Phosphorus availability shapes size structure, co-occurrence patterns and network stability of surface microeukaryotic plankton communities in an urbanized estuarine ecosystem

The size structure of microeukaryotic plankton communities exerts a fundamental control on marine ecosystem functions, such as food web dynamics and element flows. The global expansion of nitrogen (N) and phosphorus (P) nutrient pollutants into estuaries and coastal waters is causing public health and environmental concerns associated with microeukaryotic plankton activities.
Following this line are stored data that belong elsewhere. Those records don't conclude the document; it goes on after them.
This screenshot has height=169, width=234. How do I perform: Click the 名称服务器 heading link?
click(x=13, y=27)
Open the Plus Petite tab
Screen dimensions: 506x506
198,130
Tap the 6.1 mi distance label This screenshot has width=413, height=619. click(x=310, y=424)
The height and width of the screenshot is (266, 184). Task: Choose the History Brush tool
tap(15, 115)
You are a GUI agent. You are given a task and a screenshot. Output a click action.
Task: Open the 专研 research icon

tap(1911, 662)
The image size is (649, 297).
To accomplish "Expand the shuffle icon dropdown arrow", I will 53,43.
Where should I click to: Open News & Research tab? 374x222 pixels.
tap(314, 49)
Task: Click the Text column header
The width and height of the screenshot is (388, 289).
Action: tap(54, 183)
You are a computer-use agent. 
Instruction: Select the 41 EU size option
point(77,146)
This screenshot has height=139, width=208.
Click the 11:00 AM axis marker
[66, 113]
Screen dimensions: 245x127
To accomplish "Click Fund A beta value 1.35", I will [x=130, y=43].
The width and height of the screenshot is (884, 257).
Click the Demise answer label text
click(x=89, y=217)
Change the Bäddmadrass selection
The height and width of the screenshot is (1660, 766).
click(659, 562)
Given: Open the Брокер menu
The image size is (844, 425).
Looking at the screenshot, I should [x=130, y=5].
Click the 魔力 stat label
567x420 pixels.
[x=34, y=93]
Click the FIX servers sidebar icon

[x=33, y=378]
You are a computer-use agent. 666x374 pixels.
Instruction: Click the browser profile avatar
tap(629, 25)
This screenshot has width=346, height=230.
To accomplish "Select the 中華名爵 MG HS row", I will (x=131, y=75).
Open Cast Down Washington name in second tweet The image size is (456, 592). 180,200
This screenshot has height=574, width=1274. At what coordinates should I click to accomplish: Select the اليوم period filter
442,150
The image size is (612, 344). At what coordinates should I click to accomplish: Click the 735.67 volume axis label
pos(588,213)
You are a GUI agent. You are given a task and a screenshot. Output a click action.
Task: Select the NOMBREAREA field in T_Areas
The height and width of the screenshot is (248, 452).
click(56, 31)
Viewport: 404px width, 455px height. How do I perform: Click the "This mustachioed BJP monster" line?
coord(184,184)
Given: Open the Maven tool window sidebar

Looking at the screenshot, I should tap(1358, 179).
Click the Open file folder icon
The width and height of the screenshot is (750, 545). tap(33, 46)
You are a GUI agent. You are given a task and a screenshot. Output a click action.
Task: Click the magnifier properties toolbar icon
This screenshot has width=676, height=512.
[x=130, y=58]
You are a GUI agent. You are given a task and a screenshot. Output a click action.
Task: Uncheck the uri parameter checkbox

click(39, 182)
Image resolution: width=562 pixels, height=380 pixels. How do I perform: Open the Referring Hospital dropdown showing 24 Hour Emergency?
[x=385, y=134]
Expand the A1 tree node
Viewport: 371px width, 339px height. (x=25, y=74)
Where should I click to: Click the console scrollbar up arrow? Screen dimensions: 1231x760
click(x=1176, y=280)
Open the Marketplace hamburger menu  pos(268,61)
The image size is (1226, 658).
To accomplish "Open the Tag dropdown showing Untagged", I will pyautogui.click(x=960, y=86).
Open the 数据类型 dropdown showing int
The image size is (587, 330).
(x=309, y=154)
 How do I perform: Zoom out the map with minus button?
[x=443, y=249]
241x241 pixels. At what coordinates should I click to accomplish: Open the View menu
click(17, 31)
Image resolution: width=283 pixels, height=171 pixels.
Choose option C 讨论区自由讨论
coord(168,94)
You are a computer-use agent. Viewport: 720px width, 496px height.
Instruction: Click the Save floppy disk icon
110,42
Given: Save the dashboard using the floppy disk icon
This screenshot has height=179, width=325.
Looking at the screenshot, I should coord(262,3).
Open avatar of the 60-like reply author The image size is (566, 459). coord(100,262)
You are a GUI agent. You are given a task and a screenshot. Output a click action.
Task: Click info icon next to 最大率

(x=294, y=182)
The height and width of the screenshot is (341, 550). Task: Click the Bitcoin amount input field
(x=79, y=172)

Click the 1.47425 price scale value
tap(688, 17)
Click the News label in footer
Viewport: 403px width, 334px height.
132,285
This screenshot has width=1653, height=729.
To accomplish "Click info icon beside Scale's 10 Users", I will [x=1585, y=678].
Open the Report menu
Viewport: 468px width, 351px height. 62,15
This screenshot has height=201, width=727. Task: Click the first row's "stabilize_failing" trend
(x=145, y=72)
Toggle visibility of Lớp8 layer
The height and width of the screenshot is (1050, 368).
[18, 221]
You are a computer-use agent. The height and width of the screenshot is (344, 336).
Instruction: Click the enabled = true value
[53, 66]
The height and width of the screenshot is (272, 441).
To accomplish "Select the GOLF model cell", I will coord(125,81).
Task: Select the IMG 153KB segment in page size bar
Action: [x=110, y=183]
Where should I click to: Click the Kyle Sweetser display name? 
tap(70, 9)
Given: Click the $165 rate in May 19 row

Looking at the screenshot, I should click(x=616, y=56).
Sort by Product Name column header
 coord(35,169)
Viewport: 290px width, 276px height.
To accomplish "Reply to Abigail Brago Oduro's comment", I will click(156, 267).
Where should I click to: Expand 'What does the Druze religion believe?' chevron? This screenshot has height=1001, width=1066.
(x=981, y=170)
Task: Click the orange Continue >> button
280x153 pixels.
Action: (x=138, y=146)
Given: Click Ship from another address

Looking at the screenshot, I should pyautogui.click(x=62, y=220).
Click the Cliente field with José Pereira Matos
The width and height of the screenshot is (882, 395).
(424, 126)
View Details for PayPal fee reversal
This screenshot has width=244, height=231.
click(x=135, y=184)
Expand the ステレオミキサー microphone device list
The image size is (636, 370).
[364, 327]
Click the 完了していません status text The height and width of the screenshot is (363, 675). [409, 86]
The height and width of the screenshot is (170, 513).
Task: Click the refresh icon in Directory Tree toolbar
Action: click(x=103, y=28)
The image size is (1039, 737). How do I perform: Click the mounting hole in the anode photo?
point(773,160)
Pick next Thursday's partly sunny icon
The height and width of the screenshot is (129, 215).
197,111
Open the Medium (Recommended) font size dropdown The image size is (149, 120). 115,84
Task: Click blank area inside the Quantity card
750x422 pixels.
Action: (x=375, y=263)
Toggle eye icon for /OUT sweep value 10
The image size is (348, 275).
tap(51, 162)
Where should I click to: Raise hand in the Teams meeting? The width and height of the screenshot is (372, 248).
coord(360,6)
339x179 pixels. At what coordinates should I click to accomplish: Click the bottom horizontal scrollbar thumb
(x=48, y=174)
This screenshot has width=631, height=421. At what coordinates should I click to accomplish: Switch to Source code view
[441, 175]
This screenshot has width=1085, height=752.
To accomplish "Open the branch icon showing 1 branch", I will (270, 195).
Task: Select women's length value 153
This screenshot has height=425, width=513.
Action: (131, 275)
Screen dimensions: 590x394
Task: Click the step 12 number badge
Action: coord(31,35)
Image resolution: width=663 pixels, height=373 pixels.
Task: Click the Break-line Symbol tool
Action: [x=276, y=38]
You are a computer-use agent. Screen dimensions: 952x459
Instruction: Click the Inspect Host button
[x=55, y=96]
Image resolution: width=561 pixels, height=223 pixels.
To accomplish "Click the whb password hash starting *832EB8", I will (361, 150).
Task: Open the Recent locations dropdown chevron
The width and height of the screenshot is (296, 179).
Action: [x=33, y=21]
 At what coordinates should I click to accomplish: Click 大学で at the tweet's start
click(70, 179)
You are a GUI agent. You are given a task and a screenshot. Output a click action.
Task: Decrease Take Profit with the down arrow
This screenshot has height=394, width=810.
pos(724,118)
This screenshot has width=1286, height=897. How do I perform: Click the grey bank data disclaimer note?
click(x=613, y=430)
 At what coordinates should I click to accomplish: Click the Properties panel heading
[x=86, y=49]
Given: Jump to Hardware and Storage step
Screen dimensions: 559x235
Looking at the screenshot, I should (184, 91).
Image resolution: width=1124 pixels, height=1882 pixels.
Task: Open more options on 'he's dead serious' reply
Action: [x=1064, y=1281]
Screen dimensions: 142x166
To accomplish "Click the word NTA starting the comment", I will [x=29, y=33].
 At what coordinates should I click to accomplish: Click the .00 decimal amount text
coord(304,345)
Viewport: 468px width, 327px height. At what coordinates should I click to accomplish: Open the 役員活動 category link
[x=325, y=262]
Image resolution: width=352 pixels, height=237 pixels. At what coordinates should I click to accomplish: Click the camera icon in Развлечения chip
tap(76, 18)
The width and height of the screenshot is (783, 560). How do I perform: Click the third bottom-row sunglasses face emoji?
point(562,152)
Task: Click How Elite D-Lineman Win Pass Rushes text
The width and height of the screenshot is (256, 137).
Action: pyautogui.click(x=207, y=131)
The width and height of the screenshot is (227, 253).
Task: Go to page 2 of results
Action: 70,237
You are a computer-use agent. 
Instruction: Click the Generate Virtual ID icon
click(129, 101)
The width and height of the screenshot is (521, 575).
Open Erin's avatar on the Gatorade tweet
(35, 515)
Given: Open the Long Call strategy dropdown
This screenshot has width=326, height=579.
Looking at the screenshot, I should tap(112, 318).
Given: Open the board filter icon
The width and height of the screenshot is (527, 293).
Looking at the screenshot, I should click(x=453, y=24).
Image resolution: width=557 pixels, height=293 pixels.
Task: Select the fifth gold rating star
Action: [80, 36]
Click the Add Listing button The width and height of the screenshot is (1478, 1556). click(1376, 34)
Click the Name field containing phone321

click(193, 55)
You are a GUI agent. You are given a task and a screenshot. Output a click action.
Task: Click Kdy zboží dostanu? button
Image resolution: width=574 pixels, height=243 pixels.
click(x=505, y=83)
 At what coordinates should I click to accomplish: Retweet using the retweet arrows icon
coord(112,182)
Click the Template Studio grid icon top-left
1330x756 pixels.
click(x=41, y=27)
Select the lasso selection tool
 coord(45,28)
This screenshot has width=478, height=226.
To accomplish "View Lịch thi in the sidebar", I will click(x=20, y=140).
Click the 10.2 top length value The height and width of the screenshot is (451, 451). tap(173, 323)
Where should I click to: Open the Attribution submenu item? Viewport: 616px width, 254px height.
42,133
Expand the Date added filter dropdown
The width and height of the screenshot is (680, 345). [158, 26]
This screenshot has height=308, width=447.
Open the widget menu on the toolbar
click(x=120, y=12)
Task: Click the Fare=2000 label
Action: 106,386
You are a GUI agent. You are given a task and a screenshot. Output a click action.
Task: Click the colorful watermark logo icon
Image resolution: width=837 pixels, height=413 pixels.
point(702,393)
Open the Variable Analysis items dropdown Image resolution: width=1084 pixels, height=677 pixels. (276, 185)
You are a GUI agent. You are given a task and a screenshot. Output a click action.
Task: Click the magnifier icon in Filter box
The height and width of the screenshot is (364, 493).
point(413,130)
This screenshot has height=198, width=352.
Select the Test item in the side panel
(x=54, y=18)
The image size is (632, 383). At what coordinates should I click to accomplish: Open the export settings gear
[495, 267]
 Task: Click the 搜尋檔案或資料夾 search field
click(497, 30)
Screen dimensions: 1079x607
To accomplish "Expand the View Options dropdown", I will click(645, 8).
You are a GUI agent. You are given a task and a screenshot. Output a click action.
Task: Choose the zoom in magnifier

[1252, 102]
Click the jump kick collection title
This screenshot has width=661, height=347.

In the context of eutrophication, understanding how size structure and biotic activities of microeukaryotic plankton communities responds to anthropogenic nutrient inputs is vital to evaluate the future fate of coastal ecosystems. Here, we conducted onboard incubation experiments to provide the first investigation of how size structure and co-occurrence network of microeukaryotic plankton communities change under the dynamic nutrient conditions in the Pearl River Estuary. Our study revealed (1) a transition from P limitation to N limitation or potential NP co-limitation for the growth of pigmented protists along the Pearl River-South China Sea continuum, and isohaline ∼ 31.5 being the geographic boundary; (2) P availability drove the microeukaryotic plankton community size structure that the increased P inputs favored the dominance of nano-sized (3–20 μm) protists due to the increased relative abundance of Chlorophyta; (3) increased P inputs enhanced the species competition among phototrophic protists and improved the network stability of microeukaryotic plankton communities. In the future, if there is an increase in anthropogenic input of P in the Pearl River Estuary during summer, which would alleviate the pressure of P-deficiency, it is expected to increase the biomass of microeukaryotic plankton, with a dominance of nano-sized Chlorophyta. Altogether, this study advances our understanding of the geographic nutrient limitation pattern for pigmented protist plankton in the Pearl River Estuary, an urbanized estuarine ecosystem. Moreover, it enhances our knowledge regarding the response of marine microeukaryotic plankton communities to future environmental changes.